Перо в её руке. Женские письма – женские судьбы в XVIII веке (страница 4)
В апреле 1764 года, после 10 лет совместной жизни, которая на первый взгляд казалась вполне гармоничной, госпожа дю Деффан со скандалом выгоняет Жюли де Леспинас. Она случайно узнает, что та принимает Д’Аламбера и некоторых других друзей в своем скромном жилище за час или два до того, как распахиваются двери ее салона. В назначенное время небольшая группа разделяется и спускается по лестнице, ведущей в спальню госпожи дю Деффан. При ней, ослепшей и состарившейся, они приветствуют друг друга так, будто только что встретились. Узнав, что эту безобразную комедию разыгрывали в течение долгих недель, а то и месяцев, держательница салона приходит в страшный гнев. Глубоко униженная, она не может понять, как Д’Аламбер и другие друзья-философы могли предпочесть ей Жюли, эту незаконнорожденную, эту нищенку. Столкнувшись с тем, что кажется ей непростительным предательством, она ведет себя как женщина из высшего сословия, стоящая на вершине социального могущества. Нижеследующее письмо Вольтеру написано именно в этих обстоятельствах – госпожа дю Деффан выбирает почти полностью умолчать о них, но упоминает о том, что 15 апреля умерла маркиза де Помпадур, с которой она никогда не встречалась лично. Госпожа дю Деффан погружается в меланхолию.

--------

Ваше задание ▸
Ответьте, пожалуйста, на вопросы по тексту о госпоже дю Деффан и Жюли де Леспинас:
1. Сколько лет они прожили вместе до разрыва?
2. Кого из друзей, которых Жюли принимала у себя до открытия салона, текст называет по имени?
3. Какого числа умерла маркиза де Помпадур?
Материал, приведённый дальше, для работы не понадобится.

Перечень данных ▸

--------

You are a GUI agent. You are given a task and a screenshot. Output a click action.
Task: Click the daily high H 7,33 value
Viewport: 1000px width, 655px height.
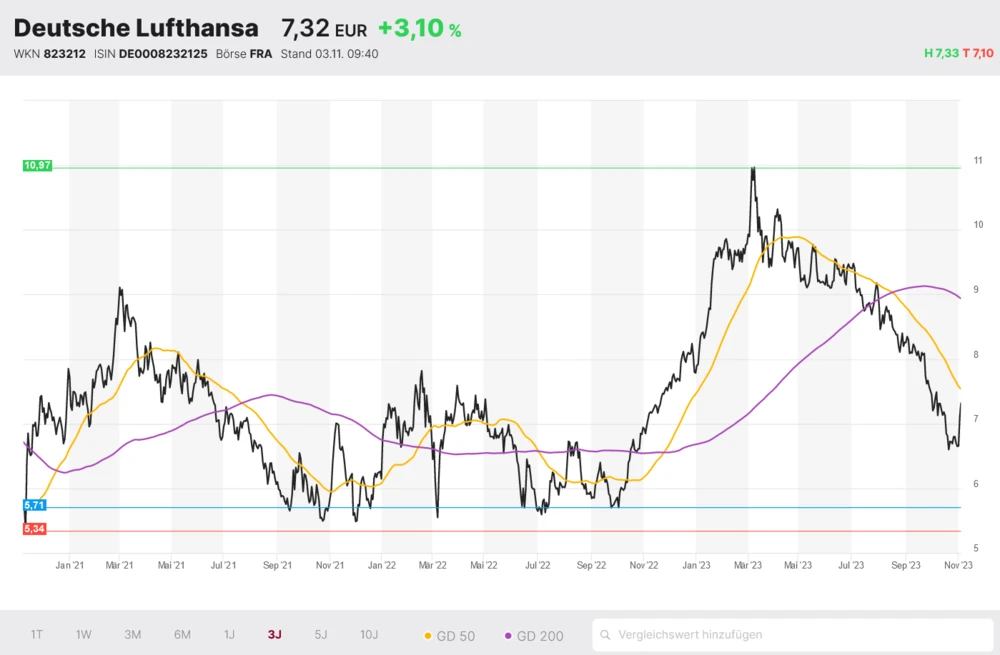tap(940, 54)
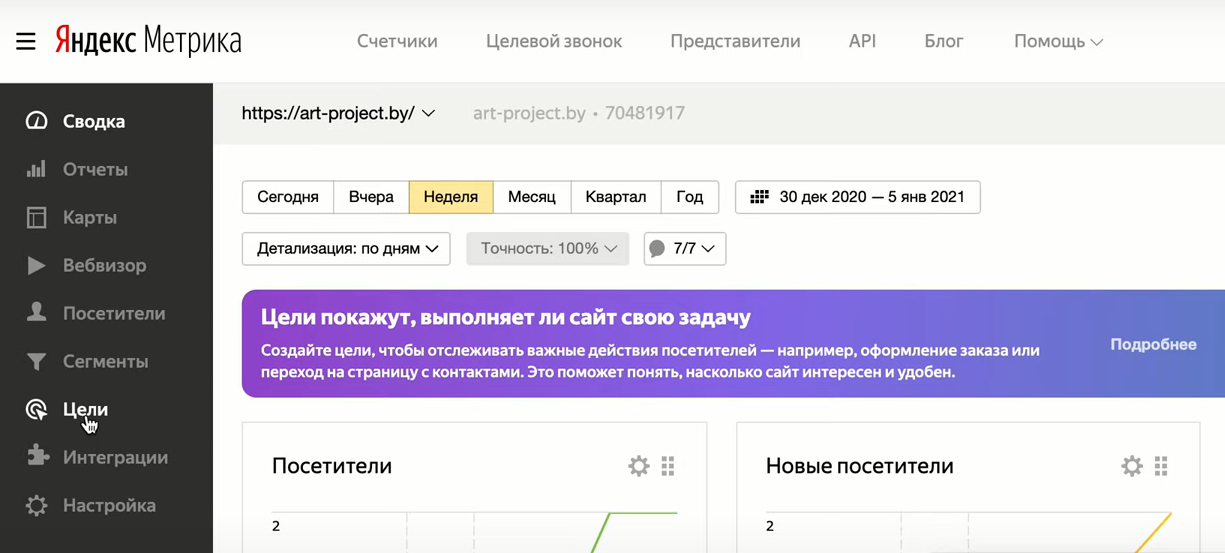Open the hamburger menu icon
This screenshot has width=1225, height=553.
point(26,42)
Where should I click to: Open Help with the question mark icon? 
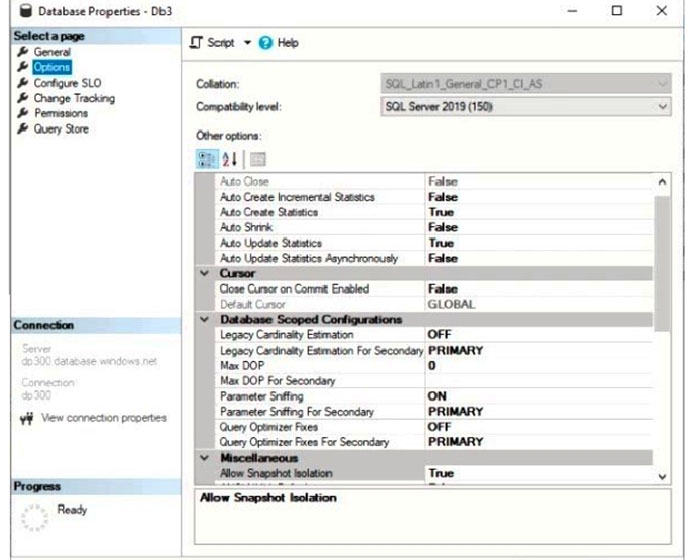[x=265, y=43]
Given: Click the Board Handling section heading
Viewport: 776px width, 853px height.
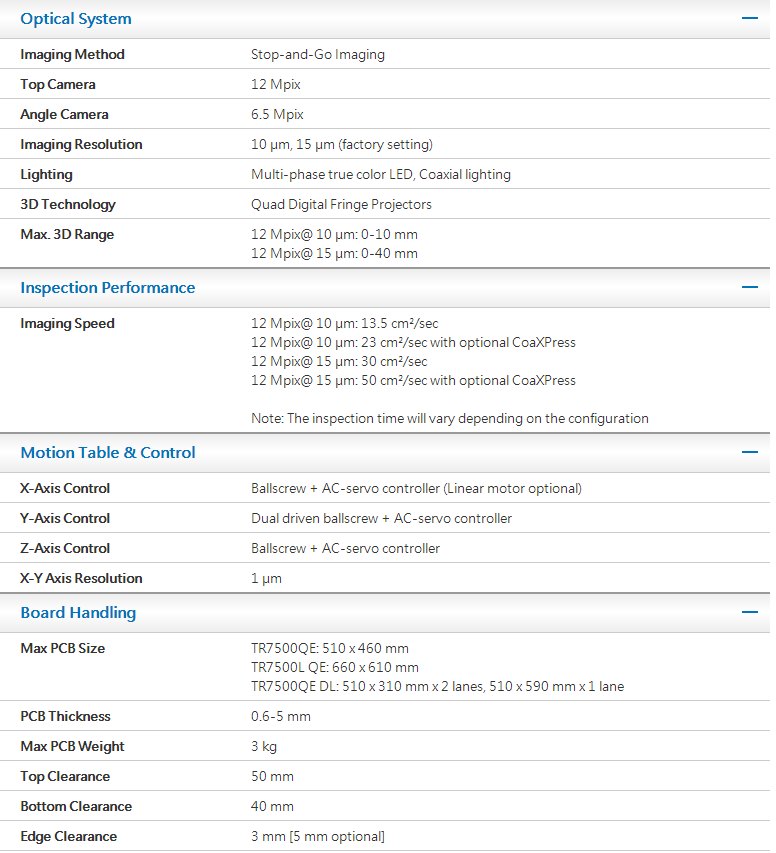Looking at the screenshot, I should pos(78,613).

--------

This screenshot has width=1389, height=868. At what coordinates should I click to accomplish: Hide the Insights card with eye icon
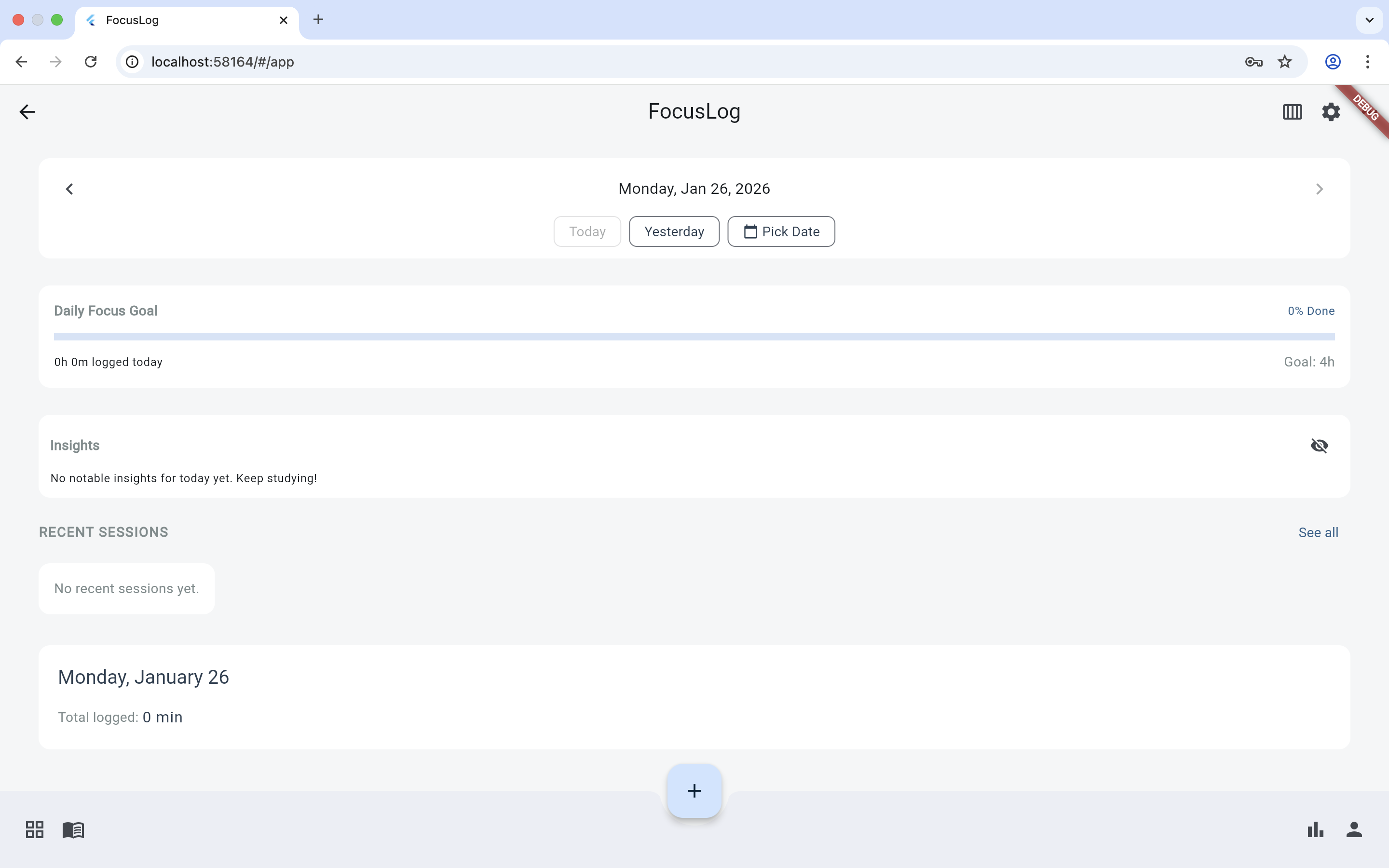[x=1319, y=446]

--------

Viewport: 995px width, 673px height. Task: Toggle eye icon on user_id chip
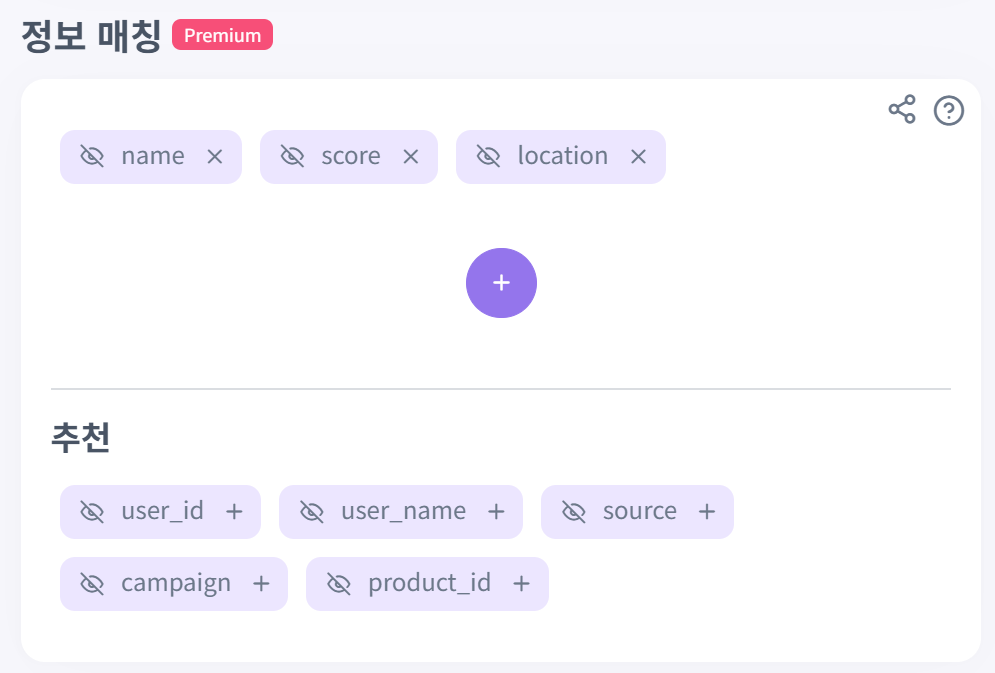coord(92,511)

--------

Правильный ответ ▸
1. 10 лет.
2. Д’Аламбера.
3. 15 апреля.